She is attempting to qualify for a clinical trial in Texas. The news of the cancer's return in June pushed Petra into telling her mom she was going to pass up a music composition teaching post at the University of Maryland this fall to spend time with her. "I'm not going," said Petra. "I want to do whatever I can with you for as long as I can."

Kim Anderson would have none of it.

"I told her if she stayed, I would just die today."

Anderson admits she is weak already from the cancer. The stress of the past week has kept her from getting much sleep. Eating a restrictive diet amid irregular hours has taken its toll as well. She said it's hard for her to conceptualize that it's been a week since the shooting occurred. Her voice is soft and weary when she speaks.

The family's life for the week has been six-hour routines. Kim Anderson stays with Petra from 6 a.m. to noon, with Hogan, Petra's boyfriend of two years, coming in to play music in the morning. From noon to 6 p.m., it's a rotation of family and friends, including Chloe Anderson. From 6 p.m. to midnight, Petra's father — recently divorced from Kim — takes the shift.

At Kim Anderson's house, family and friends are cleaning and disinfecting the rooms for her return after a stop in a rehabilitation facility.

But with the Andersons, the conversation always returns to music.

They were excited to learn that her alma mater, the University of the Pacific, is hosting a benefit concert in late August to help with the medical bills. The program will consist of music entirely written by Petra. Another benefit concert will happen at the Interlochen Center for the Arts in Michigan.

The 'incident' • Chloe Anderson is exhausted and picking at a chocolate chip cookie with a dollop of ice cream at a local pizza joint.

Exercise tasks:
a) In the article about the Anderson family, who takes the shift with Petra from 6 p.m. to midnight?
b) Reproduce the part of the article about the Anderson family that opens with the words containing "Anderson admits she" and closes with "when she speaks.".
The items are separate material and are not part of the article about the Anderson family.

Study material:
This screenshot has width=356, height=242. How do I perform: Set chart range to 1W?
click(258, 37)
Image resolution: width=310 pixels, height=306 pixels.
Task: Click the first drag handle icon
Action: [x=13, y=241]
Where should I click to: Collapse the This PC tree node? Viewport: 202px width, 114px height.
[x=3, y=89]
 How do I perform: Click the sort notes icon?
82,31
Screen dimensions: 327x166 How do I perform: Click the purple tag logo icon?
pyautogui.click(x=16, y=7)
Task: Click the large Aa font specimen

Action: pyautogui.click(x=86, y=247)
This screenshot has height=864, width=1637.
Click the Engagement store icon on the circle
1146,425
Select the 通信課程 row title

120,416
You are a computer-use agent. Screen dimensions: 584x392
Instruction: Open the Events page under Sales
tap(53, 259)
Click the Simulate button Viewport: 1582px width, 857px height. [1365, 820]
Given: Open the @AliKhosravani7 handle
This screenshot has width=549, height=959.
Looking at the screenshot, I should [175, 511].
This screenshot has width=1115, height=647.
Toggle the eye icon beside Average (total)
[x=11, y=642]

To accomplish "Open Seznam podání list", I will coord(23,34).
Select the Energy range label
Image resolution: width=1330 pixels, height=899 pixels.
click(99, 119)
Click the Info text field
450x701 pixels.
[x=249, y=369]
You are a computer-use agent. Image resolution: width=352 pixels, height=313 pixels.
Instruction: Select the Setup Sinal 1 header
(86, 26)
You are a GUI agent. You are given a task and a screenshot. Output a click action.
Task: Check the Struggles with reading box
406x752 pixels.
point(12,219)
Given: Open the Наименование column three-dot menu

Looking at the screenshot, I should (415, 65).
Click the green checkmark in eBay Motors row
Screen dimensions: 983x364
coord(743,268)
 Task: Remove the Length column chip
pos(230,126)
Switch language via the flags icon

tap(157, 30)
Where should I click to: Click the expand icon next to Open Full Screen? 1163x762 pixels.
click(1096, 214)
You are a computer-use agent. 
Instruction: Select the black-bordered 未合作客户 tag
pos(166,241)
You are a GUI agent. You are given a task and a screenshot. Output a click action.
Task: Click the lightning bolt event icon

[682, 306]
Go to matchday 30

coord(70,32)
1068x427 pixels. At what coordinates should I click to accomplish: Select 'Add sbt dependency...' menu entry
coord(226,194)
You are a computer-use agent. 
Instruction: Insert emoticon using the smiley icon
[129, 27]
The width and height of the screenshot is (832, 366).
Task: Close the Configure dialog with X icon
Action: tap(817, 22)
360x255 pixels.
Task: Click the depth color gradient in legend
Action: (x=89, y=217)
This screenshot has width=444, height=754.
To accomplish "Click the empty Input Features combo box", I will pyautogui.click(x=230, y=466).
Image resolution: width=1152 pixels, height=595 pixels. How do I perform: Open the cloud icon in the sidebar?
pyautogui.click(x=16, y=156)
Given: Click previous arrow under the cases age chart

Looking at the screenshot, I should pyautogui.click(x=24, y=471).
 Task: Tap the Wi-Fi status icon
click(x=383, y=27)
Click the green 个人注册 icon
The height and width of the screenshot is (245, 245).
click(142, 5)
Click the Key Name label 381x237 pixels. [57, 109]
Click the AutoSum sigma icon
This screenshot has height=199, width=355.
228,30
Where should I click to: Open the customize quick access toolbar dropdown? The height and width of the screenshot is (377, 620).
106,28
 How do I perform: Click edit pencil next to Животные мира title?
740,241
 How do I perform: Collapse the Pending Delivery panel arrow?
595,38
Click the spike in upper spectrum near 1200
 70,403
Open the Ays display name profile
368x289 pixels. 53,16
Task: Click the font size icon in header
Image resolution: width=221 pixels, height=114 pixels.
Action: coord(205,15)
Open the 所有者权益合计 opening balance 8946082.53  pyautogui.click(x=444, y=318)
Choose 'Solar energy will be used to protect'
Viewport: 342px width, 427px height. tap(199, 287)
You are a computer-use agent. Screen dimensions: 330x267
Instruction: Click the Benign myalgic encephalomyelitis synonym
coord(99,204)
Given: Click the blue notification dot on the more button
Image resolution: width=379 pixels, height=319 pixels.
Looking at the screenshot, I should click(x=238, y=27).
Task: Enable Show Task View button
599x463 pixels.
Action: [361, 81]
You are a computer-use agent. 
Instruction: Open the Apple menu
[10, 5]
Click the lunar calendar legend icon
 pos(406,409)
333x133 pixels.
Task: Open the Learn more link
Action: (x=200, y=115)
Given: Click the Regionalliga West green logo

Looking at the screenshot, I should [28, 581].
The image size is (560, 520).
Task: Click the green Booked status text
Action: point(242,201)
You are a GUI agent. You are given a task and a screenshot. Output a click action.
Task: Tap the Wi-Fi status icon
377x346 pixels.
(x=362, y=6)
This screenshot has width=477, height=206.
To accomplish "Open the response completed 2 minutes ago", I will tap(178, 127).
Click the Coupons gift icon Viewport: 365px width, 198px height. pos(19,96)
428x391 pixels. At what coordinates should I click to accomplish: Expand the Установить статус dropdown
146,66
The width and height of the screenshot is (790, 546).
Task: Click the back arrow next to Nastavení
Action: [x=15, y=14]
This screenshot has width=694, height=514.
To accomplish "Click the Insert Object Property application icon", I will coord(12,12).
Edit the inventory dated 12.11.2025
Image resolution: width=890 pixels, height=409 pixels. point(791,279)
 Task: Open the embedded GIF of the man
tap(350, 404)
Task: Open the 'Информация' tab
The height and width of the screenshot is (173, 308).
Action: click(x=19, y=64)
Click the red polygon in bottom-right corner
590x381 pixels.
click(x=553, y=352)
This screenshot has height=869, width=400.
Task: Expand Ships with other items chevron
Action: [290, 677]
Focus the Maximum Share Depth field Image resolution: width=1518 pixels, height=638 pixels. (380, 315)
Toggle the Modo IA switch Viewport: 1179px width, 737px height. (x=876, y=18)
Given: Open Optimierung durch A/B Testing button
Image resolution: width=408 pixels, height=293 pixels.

List of answers:
a) Petra's father takes the shift from 6 p.m. to midnight.

b)
Anderson admits she is weak already from the cancer. The stress of the past week has kept her from getting much sleep. Eating a restrictive diet amid irregular hours has taken its toll as well. She said it's hard for her to conceptualize that it's been a week since the shooting occurred. Her voice is soft and weary when she speaks.